Keywords: Adolescent, Arachnoid Cysts, Tinnitus
Tinnitus is the perception of sound without an external source . The sound perceived is typically described as buzzing, ringing, clicking, pulsating, and other noises [1,2]. While subjective tinnitus is perceived only by the patient, objective tinnitus can be perceived by others. Subjective tinnitus is more common than objective tinnitus. The prevalence of tinnitus in children ranges from 6% to 46% . Children rarely spontaneously report tinnitus, and persistent and bothersome tinnitus has been found to occur in 0.6% to 3.1% of children [3,4]. The prevalence of tinnitus is higher in children with any type of hearing loss . Tinnitus can cause behavioral changes, poor concentration, and difficulty sleeping. Early detection and treatment of tinnitus is essential to diminish the distress it causes.
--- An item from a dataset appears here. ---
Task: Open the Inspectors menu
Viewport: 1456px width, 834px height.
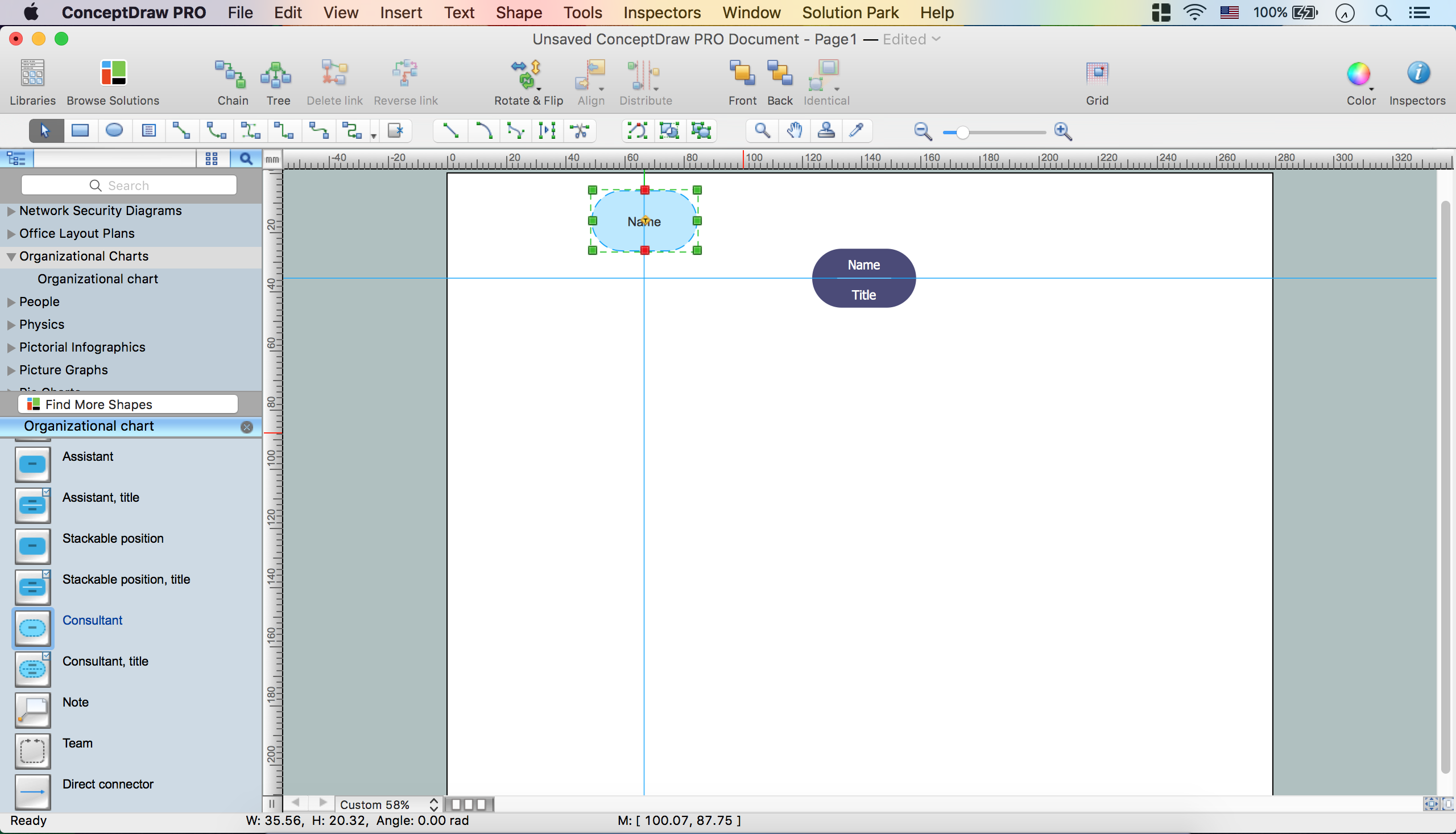Action: tap(662, 12)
Tinnitus can be a symptom of a wide range of disorders, such as cerumen impaction of the external auditory canal, Eustachian tube dysfunction, otosclerosis, Ménière’s disease, vestibular schwannoma, vascular anomalies, myoclonus, and intracranial hypertension. Tinnitus is classified as idiopathic in the absence of an underlying cause. Identification and treatment of the underlying condition is essential for the management of tinnitus in children.
Intracranial arachnoid cysts are cerebrospinal fluid-filled cysts, which occur in adults and children . Intracranial arachnoid cysts are mostly asymptomatic; however, patients can develop symptoms specific to the location [6,7]. The most common location of intracranial arachnoid cysts is the middle cranial fossa [8,9]. Cerebellopontine arachnoid cysts are rare and can cause tinnitus and hearing loss in adults [8–11]. To the best of our knowledge, isolated tinnitus caused by an arachnoid cyst has not been reported in an adolescent. We report the clinical and radiological features of a teenager with isolated tinnitus caused by an arachnoid cyst.
A 14-year-old girl with no medical or surgical history presented to the Pediatric Otolaryngology Clinic because she had been hearing an intermittent soft buzzing sound in her right ear for 10 months. The tinnitus would only last a few minutes initially. The adolescent eventually presented to otolaryngology clinic because the loudness and duration of the tinnitus gradually became more severe, with loud and frequent episodes of tinnitus affecting her concentration at school. The patient developed right otalgia during episodes of tinnitus. Turning the head to the right induced right otalgia and tinnitus. The tinnitus did not interfere with sleep. The patient denied hearing loss, vertigo, exposure to loud noise, feeling of fullness in the ear, otorrhea, facial weakness, numbness, dysphagia, changes in smell or taste, and problems with the jaw or temporomandibular joint.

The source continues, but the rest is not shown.